Tuesday, November 15, 2011

ObamaCare and Congressional Democrats

The Hill: Reports that Democrats in Congress are worried that ObamaCare will be thrown out by the US Supreme Court. In many respects this would help the Oval, at least the hated mandate, by which US Citizens would be forced to buy medical cover would not be an issue in November 2012. The real worry for the Chicago Obama re-elect committee would be if the US Supreme Court decided it was legal, thus would make the tea party movement come out in droves in November. The Republican candidates would have a field day if the Court gave the green light to ObamaCare, even Romney has argued that RomneyCare is not a template for the rest of the US. Thus the Republicans could make ObamaCare their major issue in till November. Thus the tea party supporters and independent voters it can be argued could push the Republican Nominee over the wining line.

Is Germany BREAKING ? - ECB


Guardian Live: Reports that Peter Bofinger an economic adviser to German Chancellor Merkel has stated the following, “ .. has broken ranks and conceded that the European Central Bank should become the "lender of last resort" ”. Is this a trial balloon folks by the Germans, to see how the markets and the German people, react, one can postulate that that a adviser would not have stated the above without a green light from the Chancellor.
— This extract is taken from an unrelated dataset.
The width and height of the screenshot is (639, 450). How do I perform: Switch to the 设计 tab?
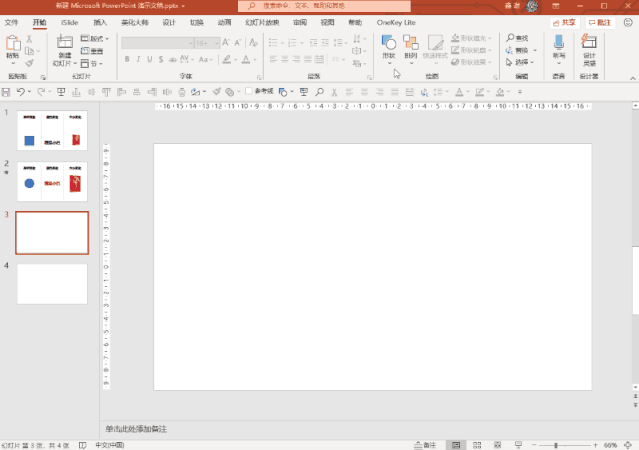169,21
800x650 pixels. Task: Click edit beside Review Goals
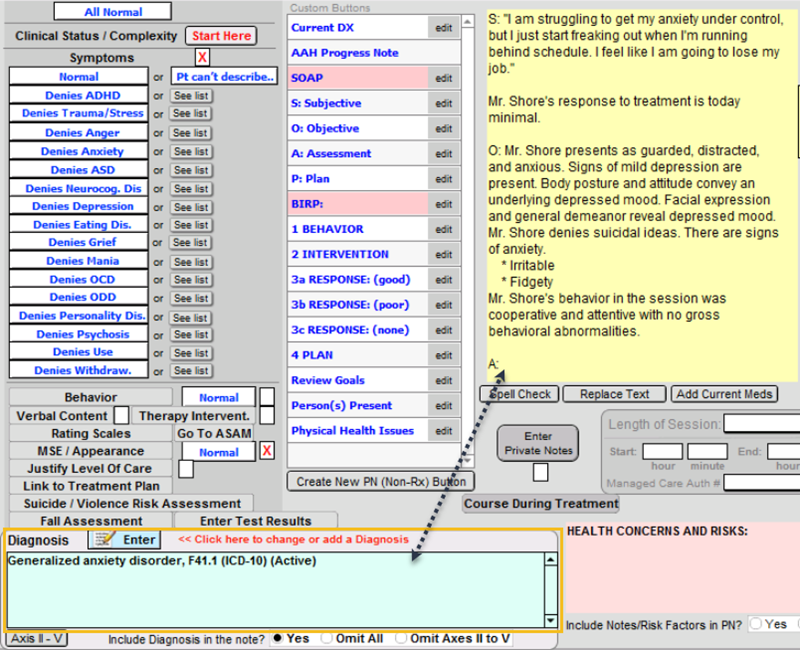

But as stated it’s a trial balloon, the Germans are VERY wary of this kind of printing money policy by the EBC, brings back the memory of hyper inflation of Weimar Germany and the raise of Hitler, the idea would have to get through the German Parliament and the German Supreme Court, the German Parliament has made it clear it wants to okay any EU polices of the Chancellor. If the ECB did print money it would help Italy and Greece, save the Euro, but it would mean in essence that Germany would have to bailout the EU all the time, lets see if this balloon goes up or gets shot down in Berlin.

Italian Bonds = 7%


BBC News: Reports that the cost of 10 year Italian Bonds has gone over the 7% mark again, even with the formation of a new Italian Government. Lets face it folks, the Markets on the whole are not fools, they know that when the tough austerity package starts to hit Italians this new Government of technocrats has no base, no backup, thus it will fall, also should the 60 billion package of tax hikes and cuts work the political parties will not allow the new Government to take credit, they will call snap elections, they have the votes. Thus if your betting a long term Italian Government you are miss reading the public mood folks, this new Government will be short and brutal, better bet would be on the lottery folks.